Output exactly the line that includes "Task: Click the zoom in magnifier icon" and all the lines after it through the end of the listing below, and nothing more.

━━━━━ Provided entries ━━━━━

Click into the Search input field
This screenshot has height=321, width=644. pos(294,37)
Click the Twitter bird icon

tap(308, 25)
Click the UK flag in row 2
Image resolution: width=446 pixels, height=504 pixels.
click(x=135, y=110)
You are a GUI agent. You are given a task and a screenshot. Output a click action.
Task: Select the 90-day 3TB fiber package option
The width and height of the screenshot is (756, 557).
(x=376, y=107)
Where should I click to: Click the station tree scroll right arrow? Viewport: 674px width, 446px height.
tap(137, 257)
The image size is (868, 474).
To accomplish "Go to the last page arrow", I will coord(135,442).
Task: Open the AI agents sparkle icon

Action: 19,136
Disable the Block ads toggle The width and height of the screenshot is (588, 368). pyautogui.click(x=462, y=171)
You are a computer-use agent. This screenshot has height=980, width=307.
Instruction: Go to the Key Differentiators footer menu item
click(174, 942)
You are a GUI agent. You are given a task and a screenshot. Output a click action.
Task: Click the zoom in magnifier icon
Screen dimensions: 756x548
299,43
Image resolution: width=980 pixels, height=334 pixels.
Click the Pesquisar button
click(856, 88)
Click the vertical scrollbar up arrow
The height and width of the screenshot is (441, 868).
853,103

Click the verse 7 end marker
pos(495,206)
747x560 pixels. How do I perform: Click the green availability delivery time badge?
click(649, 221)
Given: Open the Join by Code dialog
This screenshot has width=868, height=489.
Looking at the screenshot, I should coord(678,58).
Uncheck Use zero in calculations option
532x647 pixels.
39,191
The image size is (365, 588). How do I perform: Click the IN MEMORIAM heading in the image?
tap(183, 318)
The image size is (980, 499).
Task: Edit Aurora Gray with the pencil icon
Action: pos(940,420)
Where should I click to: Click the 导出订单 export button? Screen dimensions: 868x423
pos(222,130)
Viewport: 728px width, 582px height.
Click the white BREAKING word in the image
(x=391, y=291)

━━━━━

◆ Answer box:
Task: Click the zoom in magnifier icon
Screen dimensions: 756x548
299,43
Image resolution: width=980 pixels, height=334 pixels.
Click the Pesquisar button
click(856, 88)
Click the vertical scrollbar up arrow
The height and width of the screenshot is (441, 868).
853,103

Click the verse 7 end marker
pos(495,206)
747x560 pixels. How do I perform: Click the green availability delivery time badge?
click(649, 221)
Given: Open the Join by Code dialog
This screenshot has width=868, height=489.
Looking at the screenshot, I should coord(678,58).
Uncheck Use zero in calculations option
532x647 pixels.
39,191
The image size is (365, 588). How do I perform: Click the IN MEMORIAM heading in the image?
tap(183, 318)
The image size is (980, 499).
Task: Edit Aurora Gray with the pencil icon
Action: pos(940,420)
Where should I click to: Click the 导出订单 export button? Screen dimensions: 868x423
pos(222,130)
Viewport: 728px width, 582px height.
Click the white BREAKING word in the image
(x=391, y=291)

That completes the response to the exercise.